* [WHAT TO PRODUCE]
No line of the records may be dropped; print them all again exactly.

* [INFORMATION PROVIDED]
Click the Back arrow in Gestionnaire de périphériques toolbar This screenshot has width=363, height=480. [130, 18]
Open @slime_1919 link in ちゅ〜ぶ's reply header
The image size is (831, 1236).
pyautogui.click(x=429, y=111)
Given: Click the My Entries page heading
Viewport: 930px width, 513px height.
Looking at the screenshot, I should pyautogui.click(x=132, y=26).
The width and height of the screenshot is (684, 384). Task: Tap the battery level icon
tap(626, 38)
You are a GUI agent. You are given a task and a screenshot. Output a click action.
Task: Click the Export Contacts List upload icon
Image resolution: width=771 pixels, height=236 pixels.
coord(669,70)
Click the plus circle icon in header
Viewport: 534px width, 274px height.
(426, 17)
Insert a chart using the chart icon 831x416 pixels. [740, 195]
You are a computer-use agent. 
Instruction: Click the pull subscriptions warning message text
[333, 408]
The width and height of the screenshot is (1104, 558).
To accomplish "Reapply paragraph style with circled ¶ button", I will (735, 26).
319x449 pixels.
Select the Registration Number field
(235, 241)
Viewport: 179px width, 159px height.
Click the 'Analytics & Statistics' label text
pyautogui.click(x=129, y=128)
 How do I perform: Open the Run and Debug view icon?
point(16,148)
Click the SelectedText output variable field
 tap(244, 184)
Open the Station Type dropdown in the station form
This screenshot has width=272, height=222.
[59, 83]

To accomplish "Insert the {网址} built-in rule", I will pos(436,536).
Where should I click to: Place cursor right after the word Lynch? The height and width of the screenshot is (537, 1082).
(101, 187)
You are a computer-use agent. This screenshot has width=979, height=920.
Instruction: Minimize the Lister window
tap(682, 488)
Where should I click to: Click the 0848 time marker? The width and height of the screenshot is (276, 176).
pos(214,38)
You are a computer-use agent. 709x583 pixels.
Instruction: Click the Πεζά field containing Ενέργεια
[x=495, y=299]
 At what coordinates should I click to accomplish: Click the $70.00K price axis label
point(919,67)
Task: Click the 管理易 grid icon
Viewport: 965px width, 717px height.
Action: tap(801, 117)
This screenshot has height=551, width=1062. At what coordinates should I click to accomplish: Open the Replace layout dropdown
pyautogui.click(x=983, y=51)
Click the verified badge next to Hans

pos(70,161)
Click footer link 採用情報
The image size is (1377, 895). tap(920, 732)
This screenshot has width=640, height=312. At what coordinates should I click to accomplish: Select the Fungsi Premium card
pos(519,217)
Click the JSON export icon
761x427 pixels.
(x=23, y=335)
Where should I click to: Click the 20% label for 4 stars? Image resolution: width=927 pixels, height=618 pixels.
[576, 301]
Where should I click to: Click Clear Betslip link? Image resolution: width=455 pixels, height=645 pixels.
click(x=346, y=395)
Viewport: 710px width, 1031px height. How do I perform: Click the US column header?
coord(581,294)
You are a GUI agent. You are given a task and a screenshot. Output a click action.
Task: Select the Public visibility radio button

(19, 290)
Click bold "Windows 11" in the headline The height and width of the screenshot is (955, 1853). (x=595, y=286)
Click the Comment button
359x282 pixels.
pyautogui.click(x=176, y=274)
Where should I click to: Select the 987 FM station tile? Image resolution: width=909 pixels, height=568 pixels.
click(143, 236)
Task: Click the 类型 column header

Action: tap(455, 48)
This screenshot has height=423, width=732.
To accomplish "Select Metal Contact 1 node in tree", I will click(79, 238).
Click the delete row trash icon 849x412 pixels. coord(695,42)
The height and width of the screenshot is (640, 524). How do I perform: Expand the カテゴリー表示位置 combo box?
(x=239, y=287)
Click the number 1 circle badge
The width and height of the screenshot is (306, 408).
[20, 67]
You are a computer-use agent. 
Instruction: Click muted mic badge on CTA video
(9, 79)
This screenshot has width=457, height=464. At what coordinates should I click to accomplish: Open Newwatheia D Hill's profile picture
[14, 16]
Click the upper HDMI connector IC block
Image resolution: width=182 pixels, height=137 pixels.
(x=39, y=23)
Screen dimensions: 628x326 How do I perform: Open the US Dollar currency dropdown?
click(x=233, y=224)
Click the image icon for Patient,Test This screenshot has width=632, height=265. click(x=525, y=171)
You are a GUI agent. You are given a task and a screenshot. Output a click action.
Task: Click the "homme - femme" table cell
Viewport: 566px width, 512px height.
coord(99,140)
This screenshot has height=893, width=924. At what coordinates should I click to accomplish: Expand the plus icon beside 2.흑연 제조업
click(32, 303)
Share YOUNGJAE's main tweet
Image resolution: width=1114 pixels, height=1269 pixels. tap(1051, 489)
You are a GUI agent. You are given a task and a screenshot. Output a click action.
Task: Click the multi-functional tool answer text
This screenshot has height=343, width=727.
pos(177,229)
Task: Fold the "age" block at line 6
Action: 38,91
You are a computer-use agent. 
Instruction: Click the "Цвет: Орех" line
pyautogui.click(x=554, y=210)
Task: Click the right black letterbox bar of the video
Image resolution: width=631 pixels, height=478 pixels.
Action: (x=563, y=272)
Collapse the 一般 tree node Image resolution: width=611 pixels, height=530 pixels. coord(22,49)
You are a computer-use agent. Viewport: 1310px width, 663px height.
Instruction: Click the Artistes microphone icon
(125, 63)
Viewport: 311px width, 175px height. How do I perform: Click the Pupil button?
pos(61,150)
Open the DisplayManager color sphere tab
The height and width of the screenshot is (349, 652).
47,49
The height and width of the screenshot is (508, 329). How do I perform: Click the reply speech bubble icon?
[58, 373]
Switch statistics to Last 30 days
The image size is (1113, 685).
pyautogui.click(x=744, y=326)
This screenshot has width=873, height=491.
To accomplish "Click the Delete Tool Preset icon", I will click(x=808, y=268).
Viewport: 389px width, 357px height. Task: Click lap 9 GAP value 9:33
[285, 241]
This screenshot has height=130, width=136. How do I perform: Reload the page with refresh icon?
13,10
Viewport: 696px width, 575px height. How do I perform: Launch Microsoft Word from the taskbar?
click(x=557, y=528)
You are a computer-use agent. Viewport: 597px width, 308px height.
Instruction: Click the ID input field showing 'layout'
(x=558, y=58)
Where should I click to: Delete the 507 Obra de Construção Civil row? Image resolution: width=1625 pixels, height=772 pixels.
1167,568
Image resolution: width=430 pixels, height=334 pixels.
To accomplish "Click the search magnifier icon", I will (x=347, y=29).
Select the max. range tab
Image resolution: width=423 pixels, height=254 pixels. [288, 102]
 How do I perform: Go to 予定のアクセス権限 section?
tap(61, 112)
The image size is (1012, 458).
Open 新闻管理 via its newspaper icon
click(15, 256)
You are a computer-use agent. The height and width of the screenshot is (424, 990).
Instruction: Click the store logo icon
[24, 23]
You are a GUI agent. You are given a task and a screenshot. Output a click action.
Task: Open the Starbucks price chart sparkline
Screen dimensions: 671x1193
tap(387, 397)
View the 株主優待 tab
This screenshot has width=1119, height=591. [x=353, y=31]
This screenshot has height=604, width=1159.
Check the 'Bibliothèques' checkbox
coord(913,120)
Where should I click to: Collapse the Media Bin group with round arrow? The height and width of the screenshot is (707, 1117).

* [SOLUTION TO THE EXERCISE]
Click the Back arrow in Gestionnaire de périphériques toolbar This screenshot has width=363, height=480. [130, 18]
Open @slime_1919 link in ちゅ〜ぶ's reply header
The image size is (831, 1236).
pyautogui.click(x=429, y=111)
Given: Click the My Entries page heading
Viewport: 930px width, 513px height.
Looking at the screenshot, I should pyautogui.click(x=132, y=26).
The width and height of the screenshot is (684, 384). Task: Tap the battery level icon
tap(626, 38)
You are a GUI agent. You are given a task and a screenshot. Output a click action.
Task: Click the Export Contacts List upload icon
Image resolution: width=771 pixels, height=236 pixels.
coord(669,70)
Click the plus circle icon in header
Viewport: 534px width, 274px height.
(426, 17)
Insert a chart using the chart icon 831x416 pixels. [740, 195]
You are a computer-use agent. 
Instruction: Click the pull subscriptions warning message text
[333, 408]
The width and height of the screenshot is (1104, 558).
To accomplish "Reapply paragraph style with circled ¶ button", I will (735, 26).
319x449 pixels.
Select the Registration Number field
(235, 241)
Viewport: 179px width, 159px height.
Click the 'Analytics & Statistics' label text
pyautogui.click(x=129, y=128)
 How do I perform: Open the Run and Debug view icon?
point(16,148)
Click the SelectedText output variable field
 tap(244, 184)
Open the Station Type dropdown in the station form
This screenshot has width=272, height=222.
[59, 83]

To accomplish "Insert the {网址} built-in rule", I will pos(436,536).
Where should I click to: Place cursor right after the word Lynch? The height and width of the screenshot is (537, 1082).
(101, 187)
You are a computer-use agent. This screenshot has width=979, height=920.
Instruction: Minimize the Lister window
tap(682, 488)
Where should I click to: Click the 0848 time marker? The width and height of the screenshot is (276, 176).
pos(214,38)
You are a computer-use agent. 709x583 pixels.
Instruction: Click the Πεζά field containing Ενέργεια
[x=495, y=299]
 At what coordinates should I click to accomplish: Click the $70.00K price axis label
point(919,67)
Task: Click the 管理易 grid icon
Viewport: 965px width, 717px height.
Action: tap(801, 117)
This screenshot has height=551, width=1062. At what coordinates should I click to accomplish: Open the Replace layout dropdown
pyautogui.click(x=983, y=51)
Click the verified badge next to Hans

pos(70,161)
Click footer link 採用情報
The image size is (1377, 895). tap(920, 732)
This screenshot has width=640, height=312. At what coordinates should I click to accomplish: Select the Fungsi Premium card
pos(519,217)
Click the JSON export icon
761x427 pixels.
(x=23, y=335)
Where should I click to: Click the 20% label for 4 stars? Image resolution: width=927 pixels, height=618 pixels.
[576, 301]
Where should I click to: Click Clear Betslip link? Image resolution: width=455 pixels, height=645 pixels.
click(x=346, y=395)
Viewport: 710px width, 1031px height. How do I perform: Click the US column header?
coord(581,294)
You are a GUI agent. You are given a task and a screenshot. Output a click action.
Task: Select the Public visibility radio button

(19, 290)
Click bold "Windows 11" in the headline The height and width of the screenshot is (955, 1853). (x=595, y=286)
Click the Comment button
359x282 pixels.
pyautogui.click(x=176, y=274)
Where should I click to: Select the 987 FM station tile? Image resolution: width=909 pixels, height=568 pixels.
click(143, 236)
Task: Click the 类型 column header

Action: tap(455, 48)
This screenshot has height=423, width=732.
To accomplish "Select Metal Contact 1 node in tree", I will click(79, 238).
Click the delete row trash icon 849x412 pixels. coord(695,42)
The height and width of the screenshot is (640, 524). How do I perform: Expand the カテゴリー表示位置 combo box?
(x=239, y=287)
Click the number 1 circle badge
The width and height of the screenshot is (306, 408).
[20, 67]
You are a computer-use agent. 
Instruction: Click muted mic badge on CTA video
(9, 79)
This screenshot has width=457, height=464. At what coordinates should I click to accomplish: Open Newwatheia D Hill's profile picture
[14, 16]
Click the upper HDMI connector IC block
Image resolution: width=182 pixels, height=137 pixels.
(x=39, y=23)
Screen dimensions: 628x326 How do I perform: Open the US Dollar currency dropdown?
click(x=233, y=224)
Click the image icon for Patient,Test This screenshot has width=632, height=265. click(x=525, y=171)
You are a GUI agent. You are given a task and a screenshot. Output a click action.
Task: Click the "homme - femme" table cell
Viewport: 566px width, 512px height.
coord(99,140)
This screenshot has height=893, width=924. At what coordinates should I click to accomplish: Expand the plus icon beside 2.흑연 제조업
click(32, 303)
Share YOUNGJAE's main tweet
Image resolution: width=1114 pixels, height=1269 pixels. tap(1051, 489)
You are a GUI agent. You are given a task and a screenshot. Output a click action.
Task: Click the multi-functional tool answer text
This screenshot has height=343, width=727.
pos(177,229)
Task: Fold the "age" block at line 6
Action: 38,91
You are a computer-use agent. 
Instruction: Click the "Цвет: Орех" line
pyautogui.click(x=554, y=210)
Task: Click the right black letterbox bar of the video
Image resolution: width=631 pixels, height=478 pixels.
Action: (x=563, y=272)
Collapse the 一般 tree node Image resolution: width=611 pixels, height=530 pixels. coord(22,49)
You are a computer-use agent. Viewport: 1310px width, 663px height.
Instruction: Click the Artistes microphone icon
(125, 63)
Viewport: 311px width, 175px height. How do I perform: Click the Pupil button?
pos(61,150)
Open the DisplayManager color sphere tab
The height and width of the screenshot is (349, 652).
47,49
The height and width of the screenshot is (508, 329). How do I perform: Click the reply speech bubble icon?
[58, 373]
Switch statistics to Last 30 days
The image size is (1113, 685).
pyautogui.click(x=744, y=326)
This screenshot has width=873, height=491.
To accomplish "Click the Delete Tool Preset icon", I will click(x=808, y=268).
Viewport: 389px width, 357px height. Task: Click lap 9 GAP value 9:33
[285, 241]
This screenshot has height=130, width=136. How do I perform: Reload the page with refresh icon?
13,10
Viewport: 696px width, 575px height. How do I perform: Launch Microsoft Word from the taskbar?
click(x=557, y=528)
You are a computer-use agent. Viewport: 597px width, 308px height.
Instruction: Click the ID input field showing 'layout'
(x=558, y=58)
Where should I click to: Delete the 507 Obra de Construção Civil row? Image resolution: width=1625 pixels, height=772 pixels.
1167,568
Image resolution: width=430 pixels, height=334 pixels.
To accomplish "Click the search magnifier icon", I will (x=347, y=29).
Select the max. range tab
Image resolution: width=423 pixels, height=254 pixels. [288, 102]
 How do I perform: Go to 予定のアクセス権限 section?
tap(61, 112)
The image size is (1012, 458).
Open 新闻管理 via its newspaper icon
click(15, 256)
You are a computer-use agent. The height and width of the screenshot is (424, 990).
Instruction: Click the store logo icon
[24, 23]
You are a GUI agent. You are given a task and a screenshot. Output a click action.
Task: Open the Starbucks price chart sparkline
Screen dimensions: 671x1193
tap(387, 397)
View the 株主優待 tab
This screenshot has width=1119, height=591. [x=353, y=31]
This screenshot has height=604, width=1159.
Check the 'Bibliothèques' checkbox
coord(913,120)
Where should I click to: Collapse the Media Bin group with round arrow? The height and width of the screenshot is (707, 1117).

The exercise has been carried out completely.